Obwohl seit sieben Jahren ein Paar, kennen Maibom und Rieke einander nicht. Sie spielen sich gegenseitig etwas vor, nicht aus bösem Willen, sondern weil die Umstände es erzwingen. Denn was Maibom von Rieke nicht weiß: während des Kriegs hat sie ihren Geliebten an die Nazis verraten. Und was Rieke von Maibom nicht weiß: er ist ein polnischer Jude, der als Reporter um die Welt reist und im Auftrag des israelischen Geheimdiensts untergetauchte Nazis jagt, darunter auch jenen, dem sich Rieke als junges Mädchen in Berlin einst hingegeben hat aus purer Not und Verzweiflung . . .

Ja, das klingt nach Melodram und Kolportage. Und das bliebe es auch, würde Kater aus seiner 1941 in Berlin beginnenden, 1989 in der Vorwende-Zeit dort endenden Geschichte nicht ein Vexierspiel der Identitäten machen, in dem die großen ewigen Themen immer anwesend sind. Liebe und Verrat, Flucht, Entwurzelung und Heimatlosigkeit, Krieg, Gewalt und Hass: diese Motivfäden führt er in der verwickelten Handlung organisch in den Plot eingewoben mit, was ihm selbst bei der Sage von Orpheus gelingt, der Eurydike aus der Unterwelt holt und im Augenblick der größten Liebe wieder verliert. „I:N:R:I“ steckt mithin voller Ambitionen, ist mythologisch grundiert, philosophisch überhöht und doch so stabil konstruiert, dass es unter der Last des Materials nicht zusammenbricht – schon gar nicht bei Jossi Wieler, der das Fünfpersonenmosaik mit behutsamer Kongenialität inszeniert. In den Hauptrollen als Gäste dabei: die Ausnahmespieler André Jung und Fritzi Haberlandt, die zusammen mit Manja Kuhl, Lucie Emons und Matti Krause auch die Poesie des Kater-Texts zum Klingen bringen.

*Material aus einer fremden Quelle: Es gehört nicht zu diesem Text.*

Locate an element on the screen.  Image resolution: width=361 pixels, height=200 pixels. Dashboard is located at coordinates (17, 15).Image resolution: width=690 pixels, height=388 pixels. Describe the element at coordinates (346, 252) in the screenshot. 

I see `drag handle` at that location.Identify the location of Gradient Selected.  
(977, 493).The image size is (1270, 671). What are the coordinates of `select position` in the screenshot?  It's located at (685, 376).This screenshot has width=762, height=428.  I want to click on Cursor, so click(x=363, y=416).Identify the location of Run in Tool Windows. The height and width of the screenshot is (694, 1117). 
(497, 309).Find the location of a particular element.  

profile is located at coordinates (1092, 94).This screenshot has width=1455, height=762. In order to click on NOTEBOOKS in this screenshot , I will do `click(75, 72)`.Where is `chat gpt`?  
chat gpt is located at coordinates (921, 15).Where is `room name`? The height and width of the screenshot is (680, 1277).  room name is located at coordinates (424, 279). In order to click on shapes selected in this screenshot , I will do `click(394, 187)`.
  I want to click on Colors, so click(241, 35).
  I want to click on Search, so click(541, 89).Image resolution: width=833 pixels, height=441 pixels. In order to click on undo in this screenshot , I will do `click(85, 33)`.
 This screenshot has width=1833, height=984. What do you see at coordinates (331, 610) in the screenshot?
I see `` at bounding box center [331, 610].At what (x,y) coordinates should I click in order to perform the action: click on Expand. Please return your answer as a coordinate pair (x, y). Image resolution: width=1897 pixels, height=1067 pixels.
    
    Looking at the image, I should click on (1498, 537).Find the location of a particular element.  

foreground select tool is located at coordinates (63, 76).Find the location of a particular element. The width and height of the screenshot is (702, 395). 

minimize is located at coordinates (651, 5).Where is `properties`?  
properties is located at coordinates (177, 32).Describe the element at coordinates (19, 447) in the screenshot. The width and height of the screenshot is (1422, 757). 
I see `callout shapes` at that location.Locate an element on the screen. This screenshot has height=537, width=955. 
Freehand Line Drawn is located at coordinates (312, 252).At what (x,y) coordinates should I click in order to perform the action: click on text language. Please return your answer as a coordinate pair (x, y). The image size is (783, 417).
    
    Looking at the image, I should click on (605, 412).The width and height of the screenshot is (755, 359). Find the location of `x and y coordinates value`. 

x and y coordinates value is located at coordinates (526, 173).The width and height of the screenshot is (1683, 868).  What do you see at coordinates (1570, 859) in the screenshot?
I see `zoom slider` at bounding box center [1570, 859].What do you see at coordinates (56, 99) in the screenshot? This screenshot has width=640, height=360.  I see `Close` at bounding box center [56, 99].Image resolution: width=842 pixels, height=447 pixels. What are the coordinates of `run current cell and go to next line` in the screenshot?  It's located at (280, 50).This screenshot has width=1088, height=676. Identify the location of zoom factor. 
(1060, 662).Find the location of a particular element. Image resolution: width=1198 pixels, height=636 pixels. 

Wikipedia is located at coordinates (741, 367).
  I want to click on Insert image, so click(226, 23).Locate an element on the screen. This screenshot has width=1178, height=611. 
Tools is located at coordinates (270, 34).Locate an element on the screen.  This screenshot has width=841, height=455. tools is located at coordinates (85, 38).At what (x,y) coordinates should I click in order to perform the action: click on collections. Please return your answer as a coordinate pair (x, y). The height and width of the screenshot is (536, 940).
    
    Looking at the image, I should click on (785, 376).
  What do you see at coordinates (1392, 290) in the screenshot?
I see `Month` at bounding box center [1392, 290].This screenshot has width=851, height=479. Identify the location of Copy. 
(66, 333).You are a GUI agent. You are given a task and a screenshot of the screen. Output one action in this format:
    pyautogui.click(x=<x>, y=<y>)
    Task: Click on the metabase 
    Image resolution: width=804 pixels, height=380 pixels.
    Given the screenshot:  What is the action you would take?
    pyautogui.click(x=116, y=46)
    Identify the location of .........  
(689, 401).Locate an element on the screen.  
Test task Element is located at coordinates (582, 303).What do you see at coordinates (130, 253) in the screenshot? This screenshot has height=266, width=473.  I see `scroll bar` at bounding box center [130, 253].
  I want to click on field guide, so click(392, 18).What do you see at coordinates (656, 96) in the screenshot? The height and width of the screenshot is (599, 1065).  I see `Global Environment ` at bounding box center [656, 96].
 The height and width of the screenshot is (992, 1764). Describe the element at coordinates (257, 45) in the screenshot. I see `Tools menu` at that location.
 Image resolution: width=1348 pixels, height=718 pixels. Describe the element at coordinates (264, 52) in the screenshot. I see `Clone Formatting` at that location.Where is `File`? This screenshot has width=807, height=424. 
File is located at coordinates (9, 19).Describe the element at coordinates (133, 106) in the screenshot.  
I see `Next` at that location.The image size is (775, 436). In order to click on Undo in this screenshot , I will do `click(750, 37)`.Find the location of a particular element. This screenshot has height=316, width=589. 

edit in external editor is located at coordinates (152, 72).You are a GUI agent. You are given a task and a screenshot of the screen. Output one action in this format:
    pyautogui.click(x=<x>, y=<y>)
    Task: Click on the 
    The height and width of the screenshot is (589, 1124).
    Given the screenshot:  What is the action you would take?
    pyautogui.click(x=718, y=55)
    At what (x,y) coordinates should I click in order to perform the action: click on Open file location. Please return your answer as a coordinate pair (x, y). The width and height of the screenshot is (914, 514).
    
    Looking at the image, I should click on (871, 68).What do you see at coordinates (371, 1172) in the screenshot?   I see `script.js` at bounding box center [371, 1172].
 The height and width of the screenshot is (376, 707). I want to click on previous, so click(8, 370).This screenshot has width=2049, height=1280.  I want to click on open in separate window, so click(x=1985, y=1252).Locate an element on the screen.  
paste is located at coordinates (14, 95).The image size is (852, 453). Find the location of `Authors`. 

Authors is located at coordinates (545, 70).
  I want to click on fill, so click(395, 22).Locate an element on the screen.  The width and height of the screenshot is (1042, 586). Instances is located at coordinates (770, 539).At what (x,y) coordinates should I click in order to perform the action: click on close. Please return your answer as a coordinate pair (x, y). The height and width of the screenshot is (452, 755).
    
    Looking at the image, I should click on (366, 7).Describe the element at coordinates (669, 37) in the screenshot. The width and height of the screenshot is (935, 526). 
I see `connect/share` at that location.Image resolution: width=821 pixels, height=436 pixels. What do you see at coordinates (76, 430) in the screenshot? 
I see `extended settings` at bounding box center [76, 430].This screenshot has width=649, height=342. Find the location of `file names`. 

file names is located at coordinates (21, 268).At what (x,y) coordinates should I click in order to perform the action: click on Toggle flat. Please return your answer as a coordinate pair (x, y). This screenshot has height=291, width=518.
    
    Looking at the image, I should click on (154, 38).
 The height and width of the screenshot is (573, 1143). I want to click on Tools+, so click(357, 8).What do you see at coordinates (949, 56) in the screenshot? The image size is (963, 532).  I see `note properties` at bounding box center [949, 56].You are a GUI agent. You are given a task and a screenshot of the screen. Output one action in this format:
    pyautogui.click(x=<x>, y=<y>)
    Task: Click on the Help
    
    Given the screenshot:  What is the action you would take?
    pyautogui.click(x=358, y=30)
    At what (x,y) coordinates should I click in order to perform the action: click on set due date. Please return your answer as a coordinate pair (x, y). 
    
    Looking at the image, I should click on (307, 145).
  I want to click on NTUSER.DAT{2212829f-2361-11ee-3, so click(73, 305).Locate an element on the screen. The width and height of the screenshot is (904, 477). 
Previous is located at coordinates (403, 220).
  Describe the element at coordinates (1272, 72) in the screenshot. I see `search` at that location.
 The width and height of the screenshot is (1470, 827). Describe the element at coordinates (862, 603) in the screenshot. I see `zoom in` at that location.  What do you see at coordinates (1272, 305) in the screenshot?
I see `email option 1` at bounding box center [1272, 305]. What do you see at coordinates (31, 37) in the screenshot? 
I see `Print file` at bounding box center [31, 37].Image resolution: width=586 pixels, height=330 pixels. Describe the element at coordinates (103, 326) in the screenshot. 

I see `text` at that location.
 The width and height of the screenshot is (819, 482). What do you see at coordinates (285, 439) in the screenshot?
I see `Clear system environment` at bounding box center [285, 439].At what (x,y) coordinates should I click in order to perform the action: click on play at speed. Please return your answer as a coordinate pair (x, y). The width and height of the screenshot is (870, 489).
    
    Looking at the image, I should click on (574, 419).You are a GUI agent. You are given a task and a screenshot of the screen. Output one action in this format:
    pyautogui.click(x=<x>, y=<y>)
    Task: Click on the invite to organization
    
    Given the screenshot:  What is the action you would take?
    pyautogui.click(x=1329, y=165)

Mit selbstverständlicher Präsenz

Auf dem Boden des Kammertheaters also Scherben, darüber eine Leinwand: Inserts zeigen an, wo wir uns in dem Szenenpuzzle gerade befinden. Dezember 1959, Berlin-West: von den Bühnenrändern bewegen sich André Jung als Maibom und Fritzi Haberlandt als Rieke, vorsichtig über die Gipsbrocken steigend, aufeinander zu. Sie nehmen Abschied voneinander, denn der Reporter muss für einen Monat nach Brasilien, angeblich im Auftrag eines deutschen Nachrichtenmagazins.

Doch ehe sich die Liebenden jetzt treffen, stellt sich mit ihren ersten Sätzen auch schon ein Zauber im Kammertheater ein: In aller Selbstverständlichkeit, ohne Getue, Gemache, Gezappel, erzeugen Jung und Haberlandt eine Präsenz, die durch und durch persönlich ist, ohne privatistisch zu werden. Die zwei Spieler sind einfach da! Und werfen sich mit ihrem ganzen unwiderstehlichen Da-Sein in einen Erzähl- und Bewusstseinsstrom, der faszinierend schillernde, von ihnen wie nebenbei beglaubigte Sätze mit sich führt. Rieke, sagt Maibom, „stand absolut gegen den Rest der Welt, der bis zur Sinnlosigkeit banale Worte herausschleuderte/In Blumen sah sie eine andere Sprache/nicht etwa im Sinne der starren Symbolik alter Blumensprache/sondern in einem noch älteren/instinktiveren/nennen wir es vorsprachlichen Sinne“ – und an dieses geliebte Rätselblumenwesen erinnert sich Jung schon jetzt wie an eine Tote, melancholisch verhangen und aus weiter Ferne so nah.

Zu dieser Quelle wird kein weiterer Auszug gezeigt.